- Source:
The last time the Bank of England voted to reduce the interest-rate was in early August 2016, when the rate was reduced from 0.5 per cent to 0.25 per cent. It has since been raised to 0.75, where it has sat for over a year.

Your Mortgage Decisions director Dominik Lipnicki confirms that rumours surrounding the interest rate reductions have been increasing for a few days now.

He says: “I do not feel there is any need for it, and I do not understand why the Bank of England would reduce rates now.

“There are some dark clouds hovering around Brexit and the economy currently, and I do not feel savers nor lenders will benefit from a reduction to the interest-rate.”

Crystal Clear Financial Services Mike Brown says that there does “seem to be an increase in the likelihood that we are to see a rate cut.”

He adds: “So, on the back of a January with an uplift in confidence and activity, this could help stimulate the market further, and see an increase in mortgage activity.”

Fox Davidson director Sarah Fox-Clinch outlines that weak economic data and low inflation figures indicate the potential for a reduction to the interest-rate.

She says: “We saw a marked increase in mortgage enquiries after the election result, and businesses and investors now have a clearer view of how UK politics and Brexit will pan out over the next few years.”

Fox-Clinch continues: “Therefore, decisions can be made, people do not have to keep putting things off and I believe we may not need a rate cut.”

Moneyfacts finance expert Darren Cook adds that the odds of the interest-rate being cut have increased since the latest batch of economic data.

He says that inflation has slowed to 1.3 per cent, and that the BoE have indicated UK growth is likely to remain sluggish over the next 12 months.

Cook says that with two-year swap rates falling from 0.81 per cent to 0.62 per cent since the start of January, this “gives a strong indication that the forward interest rate market is expecting an immanent interest rate decision to cut.”

Extracted data rows
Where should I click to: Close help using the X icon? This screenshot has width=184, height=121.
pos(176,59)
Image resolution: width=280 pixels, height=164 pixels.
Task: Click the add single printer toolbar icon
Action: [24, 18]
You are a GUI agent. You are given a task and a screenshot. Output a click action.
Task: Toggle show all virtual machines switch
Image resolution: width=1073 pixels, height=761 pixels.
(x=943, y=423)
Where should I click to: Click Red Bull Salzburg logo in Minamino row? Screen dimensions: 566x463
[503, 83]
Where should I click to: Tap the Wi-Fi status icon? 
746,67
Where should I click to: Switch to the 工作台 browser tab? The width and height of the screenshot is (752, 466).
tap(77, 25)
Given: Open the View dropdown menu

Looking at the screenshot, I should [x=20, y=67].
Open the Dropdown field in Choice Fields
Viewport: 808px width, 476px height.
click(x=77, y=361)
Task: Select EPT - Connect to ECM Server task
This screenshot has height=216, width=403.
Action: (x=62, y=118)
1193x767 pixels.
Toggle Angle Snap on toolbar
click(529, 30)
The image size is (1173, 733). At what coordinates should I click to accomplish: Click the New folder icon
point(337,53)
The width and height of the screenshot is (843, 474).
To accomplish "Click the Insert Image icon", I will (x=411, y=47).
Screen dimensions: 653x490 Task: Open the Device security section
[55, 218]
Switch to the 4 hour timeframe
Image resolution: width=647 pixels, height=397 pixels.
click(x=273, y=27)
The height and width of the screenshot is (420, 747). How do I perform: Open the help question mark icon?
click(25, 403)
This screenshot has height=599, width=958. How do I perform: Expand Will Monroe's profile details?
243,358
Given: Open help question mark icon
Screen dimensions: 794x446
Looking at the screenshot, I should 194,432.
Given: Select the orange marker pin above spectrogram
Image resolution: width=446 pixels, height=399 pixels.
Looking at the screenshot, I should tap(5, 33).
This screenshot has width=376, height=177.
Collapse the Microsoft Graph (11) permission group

- List of tasks:
A - Translate this sentence from the interest-rate article into Spanish: "The last time the Bank of England voted to reduce the interest-rate was in early August 2016, when the rate was reduced from 0.5 per cent to 0.25 per cent."
B - Please return, word for word, the rows starting at the line that contains "The height and" and ending at the last line of the rows.

- Answers by task:
A - La última vez que el Banco de Inglaterra votó a favor de reducir el tipo de interés fue a principios de agosto de 2016, cuando el tipo se redujo del 0,5 por ciento al 0,25 por ciento.

B -
The height and width of the screenshot is (420, 747). How do I perform: Open the help question mark icon?
click(25, 403)
This screenshot has height=599, width=958. How do I perform: Expand Will Monroe's profile details?
243,358
Given: Open help question mark icon
Screen dimensions: 794x446
Looking at the screenshot, I should 194,432.
Given: Select the orange marker pin above spectrogram
Image resolution: width=446 pixels, height=399 pixels.
Looking at the screenshot, I should tap(5, 33).
This screenshot has width=376, height=177.
Collapse the Microsoft Graph (11) permission group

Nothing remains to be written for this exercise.